Copy out the complete listing, word for word.

--- Data supplied ---

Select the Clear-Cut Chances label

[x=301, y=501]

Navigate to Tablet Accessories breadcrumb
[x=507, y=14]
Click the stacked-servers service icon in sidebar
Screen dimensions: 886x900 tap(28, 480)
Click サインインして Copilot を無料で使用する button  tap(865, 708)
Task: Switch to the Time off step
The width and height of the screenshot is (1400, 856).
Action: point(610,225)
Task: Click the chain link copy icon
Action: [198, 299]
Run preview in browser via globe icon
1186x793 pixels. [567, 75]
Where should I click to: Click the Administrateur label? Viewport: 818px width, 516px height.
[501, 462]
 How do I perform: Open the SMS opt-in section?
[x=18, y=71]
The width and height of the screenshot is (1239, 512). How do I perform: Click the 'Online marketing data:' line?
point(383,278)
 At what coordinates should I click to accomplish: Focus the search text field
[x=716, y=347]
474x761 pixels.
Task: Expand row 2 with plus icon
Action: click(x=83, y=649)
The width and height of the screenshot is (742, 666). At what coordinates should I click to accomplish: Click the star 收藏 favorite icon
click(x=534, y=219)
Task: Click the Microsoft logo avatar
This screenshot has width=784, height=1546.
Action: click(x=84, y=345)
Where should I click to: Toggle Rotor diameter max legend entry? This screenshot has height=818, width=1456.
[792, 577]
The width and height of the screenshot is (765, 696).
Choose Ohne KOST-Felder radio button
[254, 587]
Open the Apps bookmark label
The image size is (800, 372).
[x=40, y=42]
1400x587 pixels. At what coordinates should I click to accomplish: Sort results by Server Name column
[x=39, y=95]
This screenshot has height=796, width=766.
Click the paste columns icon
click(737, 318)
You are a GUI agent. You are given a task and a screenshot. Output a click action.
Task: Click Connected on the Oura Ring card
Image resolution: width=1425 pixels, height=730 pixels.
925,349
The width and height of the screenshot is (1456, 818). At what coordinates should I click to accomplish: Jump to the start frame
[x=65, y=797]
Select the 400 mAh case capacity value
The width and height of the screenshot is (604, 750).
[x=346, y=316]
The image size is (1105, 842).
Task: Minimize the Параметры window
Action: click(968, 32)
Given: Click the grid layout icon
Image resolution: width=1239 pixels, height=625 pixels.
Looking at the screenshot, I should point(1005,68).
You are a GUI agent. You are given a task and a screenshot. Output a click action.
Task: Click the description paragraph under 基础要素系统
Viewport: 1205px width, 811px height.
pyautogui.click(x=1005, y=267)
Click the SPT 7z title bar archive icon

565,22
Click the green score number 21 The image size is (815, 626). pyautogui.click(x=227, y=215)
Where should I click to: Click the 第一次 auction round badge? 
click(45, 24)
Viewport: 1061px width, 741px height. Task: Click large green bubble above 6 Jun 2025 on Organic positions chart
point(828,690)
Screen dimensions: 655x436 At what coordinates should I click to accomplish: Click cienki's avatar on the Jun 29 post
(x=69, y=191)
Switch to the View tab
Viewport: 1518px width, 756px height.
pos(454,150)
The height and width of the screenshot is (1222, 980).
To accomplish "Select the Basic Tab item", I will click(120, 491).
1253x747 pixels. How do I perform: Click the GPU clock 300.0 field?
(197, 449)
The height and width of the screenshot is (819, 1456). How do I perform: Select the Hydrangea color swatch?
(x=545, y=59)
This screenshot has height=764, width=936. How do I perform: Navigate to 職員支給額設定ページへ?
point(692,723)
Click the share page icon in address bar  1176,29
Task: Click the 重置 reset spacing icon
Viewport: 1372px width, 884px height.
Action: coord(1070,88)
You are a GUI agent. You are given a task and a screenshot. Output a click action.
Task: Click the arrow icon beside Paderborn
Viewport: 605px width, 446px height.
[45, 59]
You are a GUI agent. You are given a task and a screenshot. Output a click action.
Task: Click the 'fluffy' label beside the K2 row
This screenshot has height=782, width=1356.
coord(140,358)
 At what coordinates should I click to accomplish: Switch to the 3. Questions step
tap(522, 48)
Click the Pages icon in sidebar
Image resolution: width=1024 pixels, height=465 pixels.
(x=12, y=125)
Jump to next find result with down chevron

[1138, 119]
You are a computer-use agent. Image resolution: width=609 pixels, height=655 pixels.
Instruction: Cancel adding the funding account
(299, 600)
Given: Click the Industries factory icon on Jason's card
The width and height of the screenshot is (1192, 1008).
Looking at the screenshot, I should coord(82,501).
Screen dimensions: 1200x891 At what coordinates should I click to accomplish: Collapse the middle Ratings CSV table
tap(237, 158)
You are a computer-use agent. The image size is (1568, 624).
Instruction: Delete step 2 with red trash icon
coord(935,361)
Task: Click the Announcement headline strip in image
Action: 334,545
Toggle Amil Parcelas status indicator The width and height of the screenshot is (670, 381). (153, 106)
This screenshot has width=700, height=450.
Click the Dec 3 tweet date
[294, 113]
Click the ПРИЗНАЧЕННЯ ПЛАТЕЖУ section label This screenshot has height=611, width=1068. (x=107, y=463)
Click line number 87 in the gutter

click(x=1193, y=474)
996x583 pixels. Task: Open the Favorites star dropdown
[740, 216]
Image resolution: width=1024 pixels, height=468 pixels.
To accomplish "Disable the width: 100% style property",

---

- Answer below
Select the Clear-Cut Chances label

[x=301, y=501]

Navigate to Tablet Accessories breadcrumb
[x=507, y=14]
Click the stacked-servers service icon in sidebar
Screen dimensions: 886x900 tap(28, 480)
Click サインインして Copilot を無料で使用する button  tap(865, 708)
Task: Switch to the Time off step
The width and height of the screenshot is (1400, 856).
Action: point(610,225)
Task: Click the chain link copy icon
Action: [198, 299]
Run preview in browser via globe icon
1186x793 pixels. [567, 75]
Where should I click to: Click the Administrateur label? Viewport: 818px width, 516px height.
[501, 462]
 How do I perform: Open the SMS opt-in section?
[x=18, y=71]
The width and height of the screenshot is (1239, 512). How do I perform: Click the 'Online marketing data:' line?
point(383,278)
 At what coordinates should I click to accomplish: Focus the search text field
[x=716, y=347]
474x761 pixels.
Task: Expand row 2 with plus icon
Action: click(x=83, y=649)
The width and height of the screenshot is (742, 666). At what coordinates should I click to accomplish: Click the star 收藏 favorite icon
click(x=534, y=219)
Task: Click the Microsoft logo avatar
This screenshot has width=784, height=1546.
Action: click(x=84, y=345)
Where should I click to: Toggle Rotor diameter max legend entry? This screenshot has height=818, width=1456.
[792, 577]
The width and height of the screenshot is (765, 696).
Choose Ohne KOST-Felder radio button
[254, 587]
Open the Apps bookmark label
The image size is (800, 372).
[x=40, y=42]
1400x587 pixels. At what coordinates should I click to accomplish: Sort results by Server Name column
[x=39, y=95]
This screenshot has height=796, width=766.
Click the paste columns icon
click(737, 318)
You are a GUI agent. You are given a task and a screenshot. Output a click action.
Task: Click Connected on the Oura Ring card
Image resolution: width=1425 pixels, height=730 pixels.
925,349
The width and height of the screenshot is (1456, 818). At what coordinates should I click to accomplish: Jump to the start frame
[x=65, y=797]
Select the 400 mAh case capacity value
The width and height of the screenshot is (604, 750).
[x=346, y=316]
The image size is (1105, 842).
Task: Minimize the Параметры window
Action: click(968, 32)
Given: Click the grid layout icon
Image resolution: width=1239 pixels, height=625 pixels.
Looking at the screenshot, I should point(1005,68).
You are a GUI agent. You are given a task and a screenshot. Output a click action.
Task: Click the description paragraph under 基础要素系统
Viewport: 1205px width, 811px height.
pyautogui.click(x=1005, y=267)
Click the SPT 7z title bar archive icon

565,22
Click the green score number 21 The image size is (815, 626). pyautogui.click(x=227, y=215)
Where should I click to: Click the 第一次 auction round badge? 
click(45, 24)
Viewport: 1061px width, 741px height. Task: Click large green bubble above 6 Jun 2025 on Organic positions chart
point(828,690)
Screen dimensions: 655x436 At what coordinates should I click to accomplish: Click cienki's avatar on the Jun 29 post
(x=69, y=191)
Switch to the View tab
Viewport: 1518px width, 756px height.
pos(454,150)
The height and width of the screenshot is (1222, 980).
To accomplish "Select the Basic Tab item", I will click(120, 491).
1253x747 pixels. How do I perform: Click the GPU clock 300.0 field?
(197, 449)
The height and width of the screenshot is (819, 1456). How do I perform: Select the Hydrangea color swatch?
(x=545, y=59)
This screenshot has height=764, width=936. How do I perform: Navigate to 職員支給額設定ページへ?
point(692,723)
Click the share page icon in address bar  1176,29
Task: Click the 重置 reset spacing icon
Viewport: 1372px width, 884px height.
Action: coord(1070,88)
You are a GUI agent. You are given a task and a screenshot. Output a click action.
Task: Click the arrow icon beside Paderborn
Viewport: 605px width, 446px height.
[45, 59]
You are a GUI agent. You are given a task and a screenshot. Output a click action.
Task: Click the 'fluffy' label beside the K2 row
This screenshot has height=782, width=1356.
coord(140,358)
 At what coordinates should I click to accomplish: Switch to the 3. Questions step
tap(522, 48)
Click the Pages icon in sidebar
Image resolution: width=1024 pixels, height=465 pixels.
(x=12, y=125)
Jump to next find result with down chevron

[1138, 119]
You are a computer-use agent. Image resolution: width=609 pixels, height=655 pixels.
Instruction: Cancel adding the funding account
(299, 600)
Given: Click the Industries factory icon on Jason's card
The width and height of the screenshot is (1192, 1008).
Looking at the screenshot, I should coord(82,501).
Screen dimensions: 1200x891 At what coordinates should I click to accomplish: Collapse the middle Ratings CSV table
tap(237, 158)
You are a computer-use agent. The image size is (1568, 624).
Instruction: Delete step 2 with red trash icon
coord(935,361)
Task: Click the Announcement headline strip in image
Action: 334,545
Toggle Amil Parcelas status indicator The width and height of the screenshot is (670, 381). (153, 106)
This screenshot has width=700, height=450.
Click the Dec 3 tweet date
[294, 113]
Click the ПРИЗНАЧЕННЯ ПЛАТЕЖУ section label This screenshot has height=611, width=1068. (x=107, y=463)
Click line number 87 in the gutter

click(x=1193, y=474)
996x583 pixels. Task: Open the Favorites star dropdown
[740, 216]
Image resolution: width=1024 pixels, height=468 pixels.
To accomplish "Disable the width: 100% style property",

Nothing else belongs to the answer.